We began with a compliance rate of 25.9% in 2008 and improved to a compliance rate of 97.8% (p > .001) as a result of our current process and outcomes initiative: “all or none” oxytocin safety flow sheet bundles. As a result, a subsequent innovative approach to tachysystole management and documentation during oxytocin administration was instituted by using education of the bundle and reliability of the sciences. After a meticulous literature review and assurance of best practices, the oxytocin administration protocol and the tachysystole algorithm were revised, and healthcare provider education was revisited.

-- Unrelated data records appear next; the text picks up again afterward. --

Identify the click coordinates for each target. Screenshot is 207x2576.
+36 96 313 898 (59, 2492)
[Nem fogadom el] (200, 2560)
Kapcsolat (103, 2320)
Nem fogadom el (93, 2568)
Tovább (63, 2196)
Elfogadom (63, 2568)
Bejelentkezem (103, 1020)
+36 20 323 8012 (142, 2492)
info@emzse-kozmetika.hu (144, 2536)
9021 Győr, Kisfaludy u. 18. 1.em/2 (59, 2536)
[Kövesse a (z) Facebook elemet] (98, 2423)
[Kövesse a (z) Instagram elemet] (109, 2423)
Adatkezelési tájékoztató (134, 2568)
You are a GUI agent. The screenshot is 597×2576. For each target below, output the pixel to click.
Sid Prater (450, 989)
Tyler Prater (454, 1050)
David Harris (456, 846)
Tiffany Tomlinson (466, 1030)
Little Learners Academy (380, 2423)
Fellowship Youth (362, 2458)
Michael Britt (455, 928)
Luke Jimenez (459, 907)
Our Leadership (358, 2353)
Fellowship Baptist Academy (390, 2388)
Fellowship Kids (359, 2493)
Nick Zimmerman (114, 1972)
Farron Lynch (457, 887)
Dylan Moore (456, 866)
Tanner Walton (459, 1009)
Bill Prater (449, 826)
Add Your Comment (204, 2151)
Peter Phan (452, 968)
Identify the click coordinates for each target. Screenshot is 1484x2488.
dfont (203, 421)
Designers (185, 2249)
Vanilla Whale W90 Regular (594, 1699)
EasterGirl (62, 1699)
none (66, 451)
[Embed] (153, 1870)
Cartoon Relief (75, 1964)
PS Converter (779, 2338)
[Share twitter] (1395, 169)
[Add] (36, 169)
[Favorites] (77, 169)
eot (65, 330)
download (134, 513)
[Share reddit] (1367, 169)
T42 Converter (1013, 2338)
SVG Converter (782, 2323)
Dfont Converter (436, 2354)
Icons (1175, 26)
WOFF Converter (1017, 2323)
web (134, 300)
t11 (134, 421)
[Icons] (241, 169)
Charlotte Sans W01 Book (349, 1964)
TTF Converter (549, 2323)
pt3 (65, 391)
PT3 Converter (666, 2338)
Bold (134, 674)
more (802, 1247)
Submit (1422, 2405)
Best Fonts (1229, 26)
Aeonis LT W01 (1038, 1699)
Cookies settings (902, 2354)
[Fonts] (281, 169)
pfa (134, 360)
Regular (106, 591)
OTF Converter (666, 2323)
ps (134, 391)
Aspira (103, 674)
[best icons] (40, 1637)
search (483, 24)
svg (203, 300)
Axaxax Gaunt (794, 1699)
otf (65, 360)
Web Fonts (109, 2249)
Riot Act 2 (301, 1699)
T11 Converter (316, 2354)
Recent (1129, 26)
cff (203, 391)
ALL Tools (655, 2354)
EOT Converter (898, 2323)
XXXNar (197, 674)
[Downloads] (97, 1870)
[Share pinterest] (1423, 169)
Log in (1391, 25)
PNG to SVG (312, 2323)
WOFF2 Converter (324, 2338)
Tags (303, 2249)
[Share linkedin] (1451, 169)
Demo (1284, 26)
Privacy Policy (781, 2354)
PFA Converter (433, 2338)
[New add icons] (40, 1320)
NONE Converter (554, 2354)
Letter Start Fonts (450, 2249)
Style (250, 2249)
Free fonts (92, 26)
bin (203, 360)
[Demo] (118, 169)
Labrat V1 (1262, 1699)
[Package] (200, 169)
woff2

Implementation, Outcomes, and Evaluation
A mandatory standardized physician/nursing surveillance and systematic documentation process, which took place every 2 hours, was established with default goals, and hard stop implications should noncompliance occur. A change of culture over time was sought after for sustainability purposes. The overriding goals of both educational and bundle/reliability approaches included safer oxytocin initiation and administration, tachysystole detection and management, and improved neonatal outcomes. Since January 2012, compliance with the induction of the Beyond the Bundles methodology has been 91.3%, with documented or defined tachysystole occurring in only 10.83% of cases. By using tachysystole as the denominator, meaningful intervention was accomplished in 91.86% of cases and only 3.49% of neonates had adverse outcomes.
Implications for Nursing Practice
In summary, to further lower the rate of tachysystole-related adverse neonatal outcomes, the opportunity to further increase awareness and education for both physicians and nurses alike can be done by using an obligatory and comprehensive oxytocin safety flow sheet before and during oxytocin administration, along with a focused tachysystole management protocol. This will be a design worthy of consideration in reducing adverse effects from this high-risk medication.